Ali Koç, Fenerbahçe'de yaşananları açıkladı
"ZAGREB VE RİZE MAÇLARINDAKİ FUTBOLU KABUL EDEMEM"
Dinamo Zagreb ve Çaykur Rizespor karşılaşmalarında futbolu kabul edemeyeceğini belirten Koç, "Banka borçlarımız var, taze kaynak girdi, sponsorluklardan kaynak gelecek, yönetim kurulu olarak kefil olduk 5 milyon daha borç aldık. Bir kaynak yaratmamıza rağmen Mart'tan sonrasını hala göremiyoruz. Nasıl döneceğini bilmiyoruz. Saha sonuçları evet çok önemli ama Fenerbahçe'ye baktığımızda kazanmamız gereken pek çok mücadele var. Omuz omuza olmaz, kenetlenmezsek örnek ve başarılarla dolu bir Fenerbahçe yaratamayız. Günü kurtarmak için gelmedik. Endişelerini anlıyorum, kurtarmak için elimizden geleni yapacağız. Beşiktaş ve Başakşehir maçlarında saha sergilenen mücadeleden memnunum. Zagreb ve Rize karşılaşmalarında oynanan futbolu kabul edemem. Onun dışında memnunum" diye konuştu.
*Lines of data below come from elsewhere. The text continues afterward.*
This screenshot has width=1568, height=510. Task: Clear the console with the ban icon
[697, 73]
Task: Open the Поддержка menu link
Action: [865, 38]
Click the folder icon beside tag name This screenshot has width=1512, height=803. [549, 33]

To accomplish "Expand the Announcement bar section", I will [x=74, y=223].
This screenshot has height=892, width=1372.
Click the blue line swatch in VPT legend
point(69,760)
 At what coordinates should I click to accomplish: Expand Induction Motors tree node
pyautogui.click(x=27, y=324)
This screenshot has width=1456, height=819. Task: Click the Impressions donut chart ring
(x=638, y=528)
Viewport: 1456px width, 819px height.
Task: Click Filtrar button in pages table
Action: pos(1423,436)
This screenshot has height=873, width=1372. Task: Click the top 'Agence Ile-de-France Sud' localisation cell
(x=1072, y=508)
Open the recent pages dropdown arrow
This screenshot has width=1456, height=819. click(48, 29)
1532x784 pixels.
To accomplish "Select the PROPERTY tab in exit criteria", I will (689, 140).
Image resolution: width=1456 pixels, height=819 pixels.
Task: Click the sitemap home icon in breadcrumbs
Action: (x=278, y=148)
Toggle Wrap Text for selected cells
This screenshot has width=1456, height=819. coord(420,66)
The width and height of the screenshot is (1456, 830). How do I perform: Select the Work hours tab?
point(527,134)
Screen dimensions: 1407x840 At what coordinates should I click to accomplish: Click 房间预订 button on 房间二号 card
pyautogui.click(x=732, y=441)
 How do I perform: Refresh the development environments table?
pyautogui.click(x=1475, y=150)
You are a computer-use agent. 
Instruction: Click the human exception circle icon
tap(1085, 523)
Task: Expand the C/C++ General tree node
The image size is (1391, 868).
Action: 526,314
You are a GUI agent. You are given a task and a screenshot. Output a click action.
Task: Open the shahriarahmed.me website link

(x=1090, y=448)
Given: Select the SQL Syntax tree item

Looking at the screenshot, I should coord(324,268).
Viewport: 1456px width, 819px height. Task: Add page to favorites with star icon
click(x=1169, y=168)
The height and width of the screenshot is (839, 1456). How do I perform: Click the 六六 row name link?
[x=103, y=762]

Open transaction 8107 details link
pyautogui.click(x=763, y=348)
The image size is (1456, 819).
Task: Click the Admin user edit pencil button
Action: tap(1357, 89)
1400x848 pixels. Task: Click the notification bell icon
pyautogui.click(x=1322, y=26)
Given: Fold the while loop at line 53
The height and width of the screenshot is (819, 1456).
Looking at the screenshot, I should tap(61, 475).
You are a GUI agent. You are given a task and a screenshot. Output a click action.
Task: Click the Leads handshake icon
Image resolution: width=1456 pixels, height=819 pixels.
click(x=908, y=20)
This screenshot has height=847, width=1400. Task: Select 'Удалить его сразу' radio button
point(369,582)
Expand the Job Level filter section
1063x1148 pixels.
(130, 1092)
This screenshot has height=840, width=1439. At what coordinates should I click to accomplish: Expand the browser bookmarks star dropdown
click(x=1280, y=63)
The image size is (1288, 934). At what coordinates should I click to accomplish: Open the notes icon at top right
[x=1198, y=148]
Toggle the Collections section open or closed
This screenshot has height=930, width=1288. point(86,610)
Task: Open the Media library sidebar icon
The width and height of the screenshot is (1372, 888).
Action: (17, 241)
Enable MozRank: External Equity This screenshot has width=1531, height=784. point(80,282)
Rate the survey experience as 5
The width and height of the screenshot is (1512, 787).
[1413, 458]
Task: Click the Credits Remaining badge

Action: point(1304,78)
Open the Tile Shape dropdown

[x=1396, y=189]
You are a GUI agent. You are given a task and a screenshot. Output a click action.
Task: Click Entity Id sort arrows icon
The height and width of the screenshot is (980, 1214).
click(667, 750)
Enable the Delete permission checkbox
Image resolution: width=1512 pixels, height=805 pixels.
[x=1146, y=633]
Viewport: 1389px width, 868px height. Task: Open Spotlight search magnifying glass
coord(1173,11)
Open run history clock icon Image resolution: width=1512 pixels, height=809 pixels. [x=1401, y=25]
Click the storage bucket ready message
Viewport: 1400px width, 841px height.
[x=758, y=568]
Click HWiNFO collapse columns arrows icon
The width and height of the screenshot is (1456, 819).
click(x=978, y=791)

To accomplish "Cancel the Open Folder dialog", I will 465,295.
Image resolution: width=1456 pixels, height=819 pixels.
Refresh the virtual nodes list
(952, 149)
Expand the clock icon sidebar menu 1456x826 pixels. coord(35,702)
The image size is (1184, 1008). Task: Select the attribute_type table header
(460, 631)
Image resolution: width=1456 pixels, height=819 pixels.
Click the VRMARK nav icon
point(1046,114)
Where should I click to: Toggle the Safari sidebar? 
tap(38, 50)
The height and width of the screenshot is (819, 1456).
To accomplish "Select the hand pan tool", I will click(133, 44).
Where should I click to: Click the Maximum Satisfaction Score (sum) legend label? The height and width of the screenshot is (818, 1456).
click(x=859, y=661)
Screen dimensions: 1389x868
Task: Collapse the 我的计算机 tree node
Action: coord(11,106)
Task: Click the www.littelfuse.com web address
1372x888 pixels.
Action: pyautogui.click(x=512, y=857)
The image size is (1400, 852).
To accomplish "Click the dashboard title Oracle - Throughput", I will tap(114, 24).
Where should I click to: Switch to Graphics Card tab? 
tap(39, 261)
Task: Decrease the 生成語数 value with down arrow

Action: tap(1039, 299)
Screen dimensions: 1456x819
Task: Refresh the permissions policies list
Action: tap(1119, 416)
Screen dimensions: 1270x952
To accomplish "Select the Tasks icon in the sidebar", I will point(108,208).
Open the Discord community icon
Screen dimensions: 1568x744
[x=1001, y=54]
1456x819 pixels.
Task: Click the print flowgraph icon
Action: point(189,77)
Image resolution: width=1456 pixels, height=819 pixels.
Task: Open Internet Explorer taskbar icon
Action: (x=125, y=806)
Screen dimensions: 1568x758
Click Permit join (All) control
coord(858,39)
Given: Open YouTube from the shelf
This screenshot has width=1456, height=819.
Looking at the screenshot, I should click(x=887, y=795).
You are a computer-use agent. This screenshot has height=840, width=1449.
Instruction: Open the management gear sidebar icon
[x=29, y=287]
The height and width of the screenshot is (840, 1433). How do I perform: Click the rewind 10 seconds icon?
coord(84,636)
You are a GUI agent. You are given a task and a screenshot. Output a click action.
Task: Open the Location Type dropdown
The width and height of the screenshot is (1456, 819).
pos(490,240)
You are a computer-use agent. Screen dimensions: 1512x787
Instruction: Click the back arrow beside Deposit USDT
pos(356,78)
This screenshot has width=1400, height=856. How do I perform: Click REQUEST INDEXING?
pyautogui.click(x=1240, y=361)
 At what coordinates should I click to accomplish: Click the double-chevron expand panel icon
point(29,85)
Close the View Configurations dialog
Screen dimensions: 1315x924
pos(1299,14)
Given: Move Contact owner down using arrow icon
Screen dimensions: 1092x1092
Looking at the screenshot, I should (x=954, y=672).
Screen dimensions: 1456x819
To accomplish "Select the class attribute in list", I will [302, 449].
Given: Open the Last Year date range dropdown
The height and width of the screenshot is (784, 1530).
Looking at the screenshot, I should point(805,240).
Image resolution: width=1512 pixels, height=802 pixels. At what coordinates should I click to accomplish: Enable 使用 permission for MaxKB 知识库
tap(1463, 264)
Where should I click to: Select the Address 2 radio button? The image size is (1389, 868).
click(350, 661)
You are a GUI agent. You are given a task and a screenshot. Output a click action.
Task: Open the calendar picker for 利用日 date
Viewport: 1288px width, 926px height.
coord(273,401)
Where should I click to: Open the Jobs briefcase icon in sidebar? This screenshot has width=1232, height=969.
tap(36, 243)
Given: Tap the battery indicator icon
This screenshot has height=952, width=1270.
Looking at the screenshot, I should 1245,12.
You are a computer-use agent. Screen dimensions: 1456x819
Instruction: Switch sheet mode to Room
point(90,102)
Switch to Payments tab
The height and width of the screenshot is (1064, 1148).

"KIZMAKTA HAKLISINIZ AMA..."
Taraftar tarafından yapılan kötü tezahüratların takımı olumsuz etkilediğini söyleyen Ali Koç, "Finansal Fair Play'den dolayı 25 milyon Euro'ya kadar kullanabilirdim. Zamanımız çok kısıtlıydı. Ama Finansal Fair Play olmasaydı dahi içinde bulunduğumuz ekonomik şartlar nedeniyle yine de büyük paralar harcayıp transfer yapamazdık. Taraftarımızın üzgün tepkili ve kızgın olmalarını iyi anlıyorum. Ben 7 yaşından beri maçlara gidiyorum onlar gibi düşünüyorum. Beklentilerini anlıyorum. Zaman zaman görüyorsunuz, fazla taraftar gibi düşündüğüm için eleştiriliyorum. Bir kısmına katılıyorum, bazılarına katılmıyorum. Ama takımım mücadele ettiği zaman, maç bitmeden olumsuz tezahüratlarda bulunmak, bir Fenerbahçeli olarak bizlerin alışmadığı bir ortam. Geçen sezon seçim sürecinde de bunun kabul edilemez olduğunu söyledim, bunun böyle olduğunu söylemiştim. Bu son birkaç sezondur gördüğümüz bir ortam. Evet 4 sezondur başarı yok. Ama şartlar ne olursa olsun bir tane Fenerbahçe var ve hepimize sorumluluk düşüyor. Sahip çıkalım. Tezahüratlar olumsuz olacaksa da bekleyin maç bitsin. Bir kısmı alkışlıyor, bir kısmı yuhalıyor. Bunu kınıyorum, sadece Fenerbahçe'ye zarar verir. Kızmakta haklısınız ama bu tepkide haklı değilsiniz. Bu kulübün gerçek sahibi taraftardır. Değişen bir şey yok ama ne biz ne de herhangi bir yönetim kısa vadeli tepkilerle, sosyal medya yorumlarıyla, tribündeki olumsuz tepkilerle kulübü yönetemeyiz. Sizin de benden beklentiniz bu olmalı. Üstüne basarak söylüyorum yola çıktık, yol haritası çizdik. Bir harita üzerinden devam ediyoruz. Zikzaklar olacaktır ama ana hedef değişmedi. Ben ve yönetim kurulum olumsuzluklara rağmen inançlıyız. Devam edeceğiz hedeflerimizde. Aynı görev de taraftarlarımıza düşüyor. Buffon, 'Hayatımda unutamayacağım 3 stat var' dedi, bir tanesi de Fenerbahçe'ydi. O günlere dönelim. Desteklemeye devam edelim. Fenerbahçe için yapılan her olumsuz tezahürat çok ama çok kötü etki yapıyor" şeklinde konuştu.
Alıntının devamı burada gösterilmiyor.